GOAL OF THE EXERCISE: Can you format the material below as a numbered list, one line per item, omitting blank lines and leaving out the pictures?

[Text and element-pointing records]
___
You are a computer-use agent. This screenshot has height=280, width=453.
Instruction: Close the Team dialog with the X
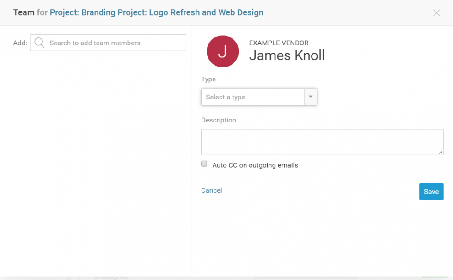[x=436, y=13]
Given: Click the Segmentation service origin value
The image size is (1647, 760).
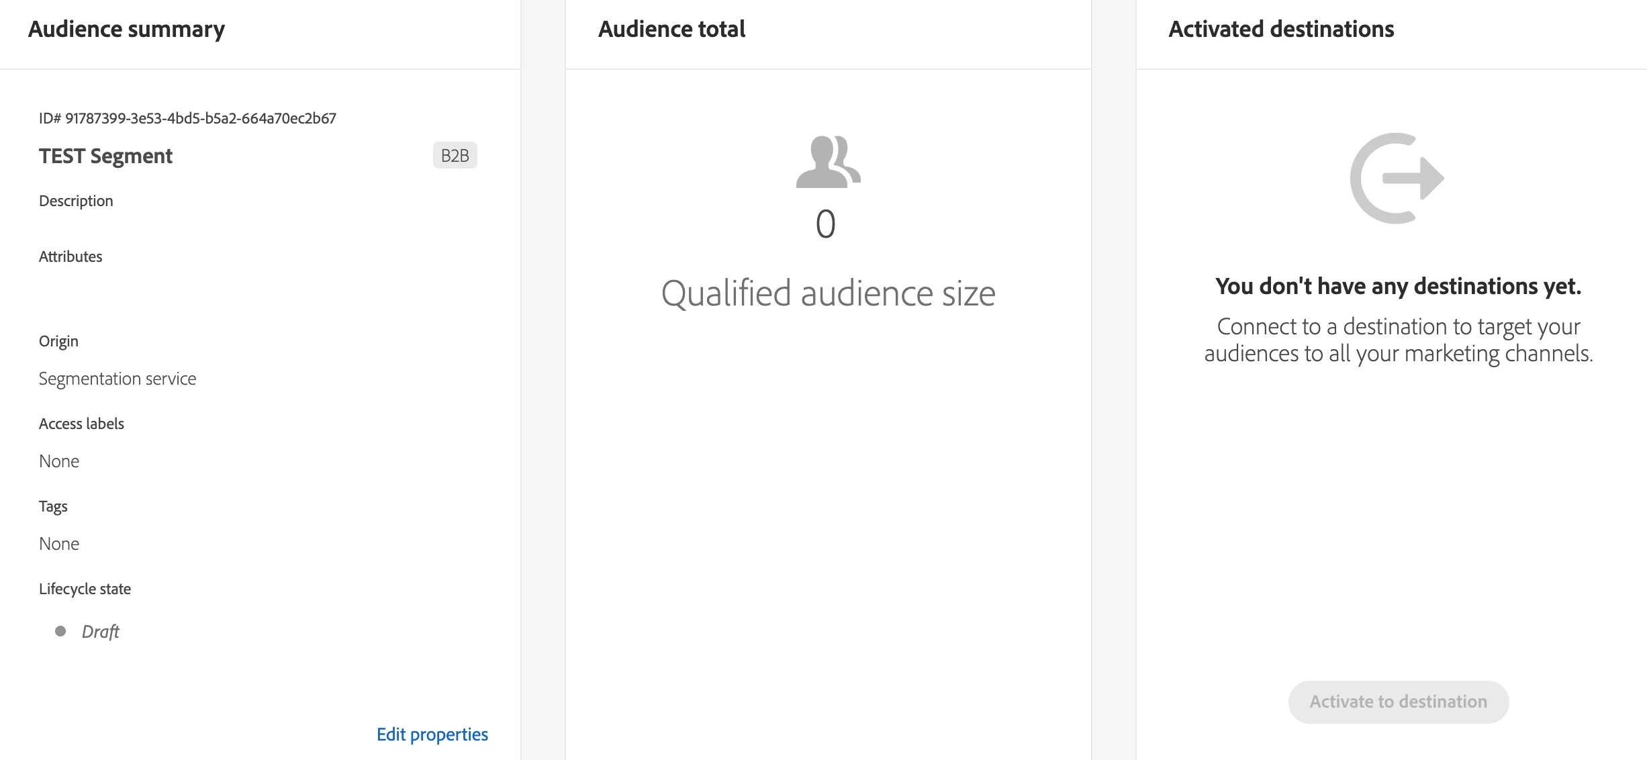Looking at the screenshot, I should 117,379.
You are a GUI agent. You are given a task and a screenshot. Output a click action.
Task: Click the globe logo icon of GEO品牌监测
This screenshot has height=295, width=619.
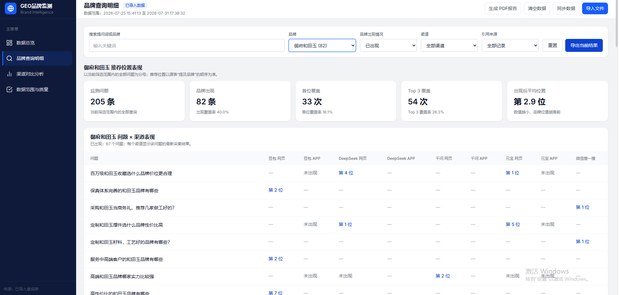[x=11, y=8]
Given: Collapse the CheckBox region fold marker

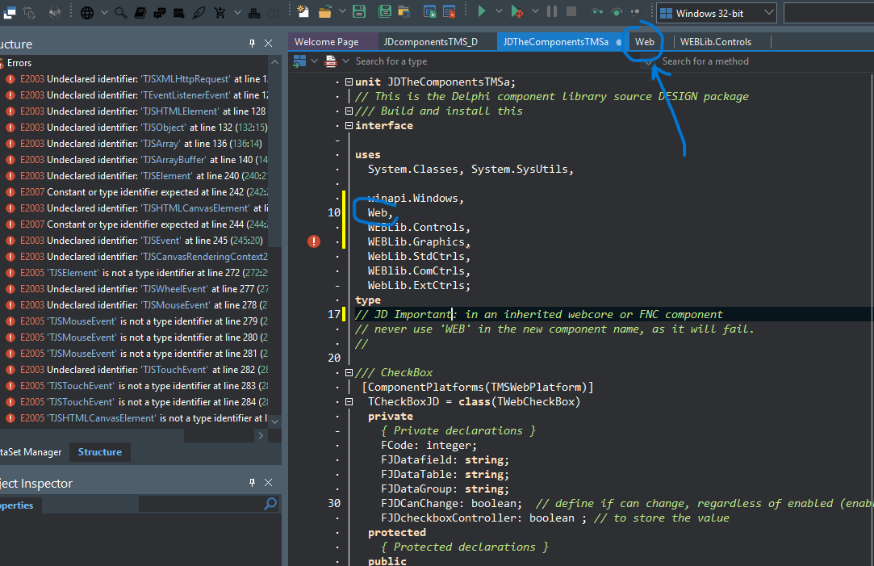Looking at the screenshot, I should click(x=349, y=372).
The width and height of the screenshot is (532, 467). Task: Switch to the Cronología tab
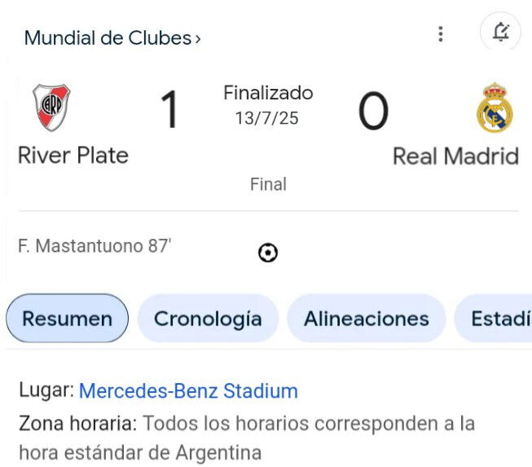click(208, 319)
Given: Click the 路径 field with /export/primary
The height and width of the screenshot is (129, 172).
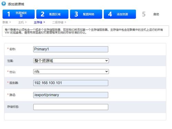Looking at the screenshot, I should [x=71, y=95].
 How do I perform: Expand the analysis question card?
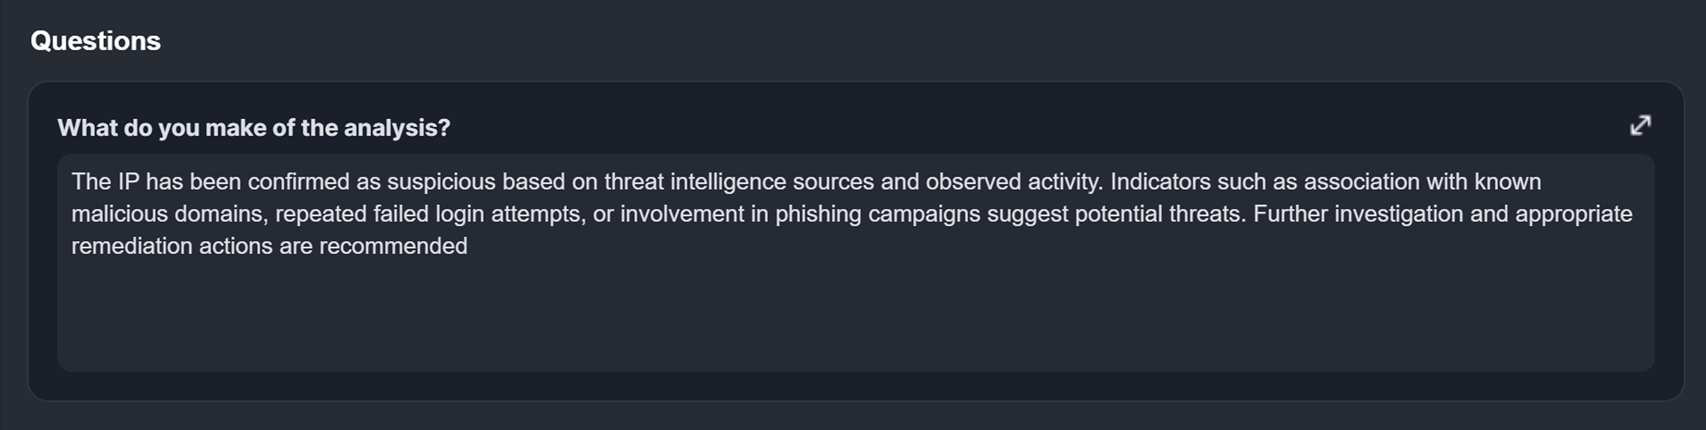tap(1640, 125)
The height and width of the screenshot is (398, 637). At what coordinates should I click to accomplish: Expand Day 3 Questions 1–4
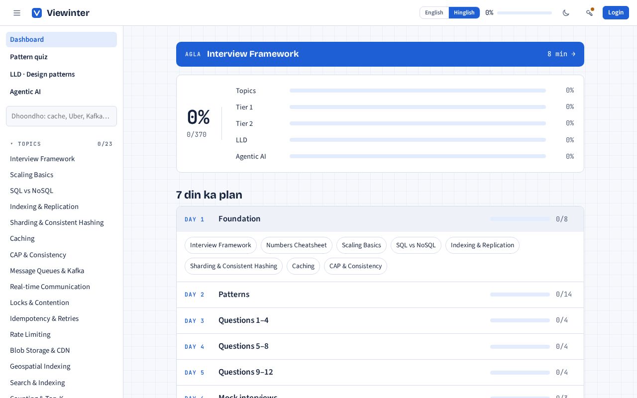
___
RESPONSE BELOW:
1. You are a computer-use agent. This screenshot has height=280, width=453.
2. Instruction: Close the Team dialog with the X
3. [x=436, y=13]
4. Given: Click the Segmentation service origin value
5. The image size is (1647, 760).
6. Looking at the screenshot, I should 117,379.
7. You are a GUI agent. You are given a task and a screenshot. Output a click action.
8. Task: Click the globe logo icon of GEO品牌监测
9. This screenshot has height=295, width=619.
10. [x=11, y=8]
11. Given: Collapse the CheckBox region fold marker
12. Looking at the screenshot, I should click(x=349, y=372).
13. The width and height of the screenshot is (532, 467). Task: Switch to the Cronología tab
14. click(208, 319)
15. Given: Click the 路径 field with /export/primary
16. The height and width of the screenshot is (129, 172).
17. Looking at the screenshot, I should [x=71, y=95].
18.  How do I perform: Expand the analysis question card?
19. tap(1640, 125)
20. The height and width of the screenshot is (398, 637). At what coordinates should I click to accomplish: Expand Day 3 Questions 1–4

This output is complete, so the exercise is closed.